● **KRÓTKIE ĆWICZENIE**
Wypisz wszystkich kompozytorów wymienionych w recenzji spektaklu „Pan Tralaliński”, podając każde nazwisko tylko raz.

● **FRAGMENT TEKSTU**
^^^^^^^^^^^^^^^^

Spektakl "Pan Tralaliński" – recenzja

Premiera spektaklu w Operze Krakowskiej

W Operze Krakowskiej, 3 czerwca, z okazji Dnia Dziecka, odbyła się premiera spektaklu dla dzieci "Pan Tralaliński" w reżyserii Anny Popiel. W przytulnej Sali Kameralnej, na tle barwnej scenografii,  licznie zebrana publiczność miała przyjemność posłuchać m. in. wybranych pieśni z „Abecadła” Witolda Lutosławskiego, pieśni Stanisława Moniuszki, kilka tytułów z „Rymów dziecięcych” Karola Szymanowskiego oraz „Pięć piosenek dla dzieci” Tadeusza Bairda do słów Józefa Czechowicza. Przedstawienie odbyło się w ramach cyklu „Pieśń – Teatr Słowa”.

 

Spektakl "Pan Tralaliński" – recenzja

 

Pierwszą bohaterką, która dyskretnie i po cichu pojawia się na scenie jest... Myszka Tralaliszka (Marta Mołodyńska-Wheeler), która zajmuje miejsce przy fortepianie, niemalże w kątku, ciemnym tralalątku. Mimo, że postaci Myszki nie widzimy podczas spektaklu zbyt dobrze, jej obecność odgrywa istotną rolę i jest absolutnie niezbędna, bowiem spod jej palców wypływają fantastyczne melodie wspaniałych kompozytorów. Zaś tytułowy "Pan Taraliński' grany przez Michała Kutnika to osoba bardzo charyzmatyczna. Ubrany w gustowny szlafrok, który zdobią czarne nutki, za pomocą swej magicznej różczki – batuty, wprowadza nas do muzycznej krainy. Jest tam jego żona Tralalona – w tej roli wybitna sopranistka Karin Wiktor-Kałucka, oraz córka i synek (Gabriela Kutnik, Piotr Kutnik). Nie zabrakło też pieska, który wprowadza do przedstawienia dużo humoru i nieskrępowanej zabawy, zwłaszcza kiedy śpiewa "Chochlika"(tekst Antoni Edward Odyniec, muzyka Stanisław Moniuszko):

Lubię bardzo biegać w lecie nad jeziorem,
Szukam, gdzie dziewczęta kąpią się wieczorem.

^^^^^^^^^^^^^^^^

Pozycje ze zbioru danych

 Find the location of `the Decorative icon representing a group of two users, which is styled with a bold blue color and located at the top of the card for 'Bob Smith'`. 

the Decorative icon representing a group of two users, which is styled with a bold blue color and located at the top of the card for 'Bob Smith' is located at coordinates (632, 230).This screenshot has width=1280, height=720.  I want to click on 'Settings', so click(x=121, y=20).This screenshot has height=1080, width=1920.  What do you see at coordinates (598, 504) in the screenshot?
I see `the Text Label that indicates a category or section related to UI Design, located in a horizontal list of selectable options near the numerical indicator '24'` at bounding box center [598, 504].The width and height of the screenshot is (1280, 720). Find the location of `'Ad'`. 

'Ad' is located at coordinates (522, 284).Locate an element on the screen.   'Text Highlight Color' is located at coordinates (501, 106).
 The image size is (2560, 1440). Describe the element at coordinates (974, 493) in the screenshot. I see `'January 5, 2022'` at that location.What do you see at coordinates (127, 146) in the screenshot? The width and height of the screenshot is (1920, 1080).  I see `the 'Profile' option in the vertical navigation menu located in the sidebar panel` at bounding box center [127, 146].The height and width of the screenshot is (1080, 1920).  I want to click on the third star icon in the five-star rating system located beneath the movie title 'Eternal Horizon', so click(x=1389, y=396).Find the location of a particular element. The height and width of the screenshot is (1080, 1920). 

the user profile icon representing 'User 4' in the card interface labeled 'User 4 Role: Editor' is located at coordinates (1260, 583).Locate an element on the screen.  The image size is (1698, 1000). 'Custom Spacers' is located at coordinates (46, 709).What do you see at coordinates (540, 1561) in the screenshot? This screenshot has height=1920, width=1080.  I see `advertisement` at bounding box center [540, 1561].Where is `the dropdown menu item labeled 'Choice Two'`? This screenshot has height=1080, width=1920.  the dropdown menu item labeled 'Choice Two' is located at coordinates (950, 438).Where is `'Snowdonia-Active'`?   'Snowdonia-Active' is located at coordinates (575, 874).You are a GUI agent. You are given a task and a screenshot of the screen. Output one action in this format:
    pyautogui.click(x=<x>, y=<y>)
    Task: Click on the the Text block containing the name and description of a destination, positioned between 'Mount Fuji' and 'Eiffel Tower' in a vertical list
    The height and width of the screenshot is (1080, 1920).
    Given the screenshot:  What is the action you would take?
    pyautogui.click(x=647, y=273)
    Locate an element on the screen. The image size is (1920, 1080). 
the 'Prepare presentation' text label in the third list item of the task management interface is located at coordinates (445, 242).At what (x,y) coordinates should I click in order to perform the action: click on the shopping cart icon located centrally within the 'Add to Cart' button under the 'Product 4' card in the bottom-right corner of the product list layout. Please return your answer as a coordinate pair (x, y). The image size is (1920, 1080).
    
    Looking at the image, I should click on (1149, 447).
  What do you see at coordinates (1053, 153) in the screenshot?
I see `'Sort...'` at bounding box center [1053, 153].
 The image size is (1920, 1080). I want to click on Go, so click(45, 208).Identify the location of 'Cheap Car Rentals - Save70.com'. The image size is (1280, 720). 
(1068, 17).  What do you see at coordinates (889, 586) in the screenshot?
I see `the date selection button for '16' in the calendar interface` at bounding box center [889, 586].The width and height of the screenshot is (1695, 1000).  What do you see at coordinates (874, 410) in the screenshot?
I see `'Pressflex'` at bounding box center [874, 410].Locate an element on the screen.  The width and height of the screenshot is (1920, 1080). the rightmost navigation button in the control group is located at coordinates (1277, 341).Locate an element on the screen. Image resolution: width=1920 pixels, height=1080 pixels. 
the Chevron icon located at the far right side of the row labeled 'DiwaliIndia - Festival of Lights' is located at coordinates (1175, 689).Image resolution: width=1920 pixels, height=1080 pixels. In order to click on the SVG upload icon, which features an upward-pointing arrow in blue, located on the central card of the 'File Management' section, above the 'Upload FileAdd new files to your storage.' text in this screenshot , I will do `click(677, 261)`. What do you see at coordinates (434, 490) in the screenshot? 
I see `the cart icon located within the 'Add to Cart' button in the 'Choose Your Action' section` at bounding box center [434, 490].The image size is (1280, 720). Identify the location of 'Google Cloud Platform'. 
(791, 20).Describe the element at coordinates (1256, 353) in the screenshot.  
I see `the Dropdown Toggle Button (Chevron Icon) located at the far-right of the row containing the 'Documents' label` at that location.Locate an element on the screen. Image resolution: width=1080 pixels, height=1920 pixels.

^^^^^^^^^^^^^^^^

● **ODPOWIEDŹ DO ZADANIA**
- Witold Lutosławski
- Stanisław Moniuszko
- Karol Szymanowski
- Tadeusz Baird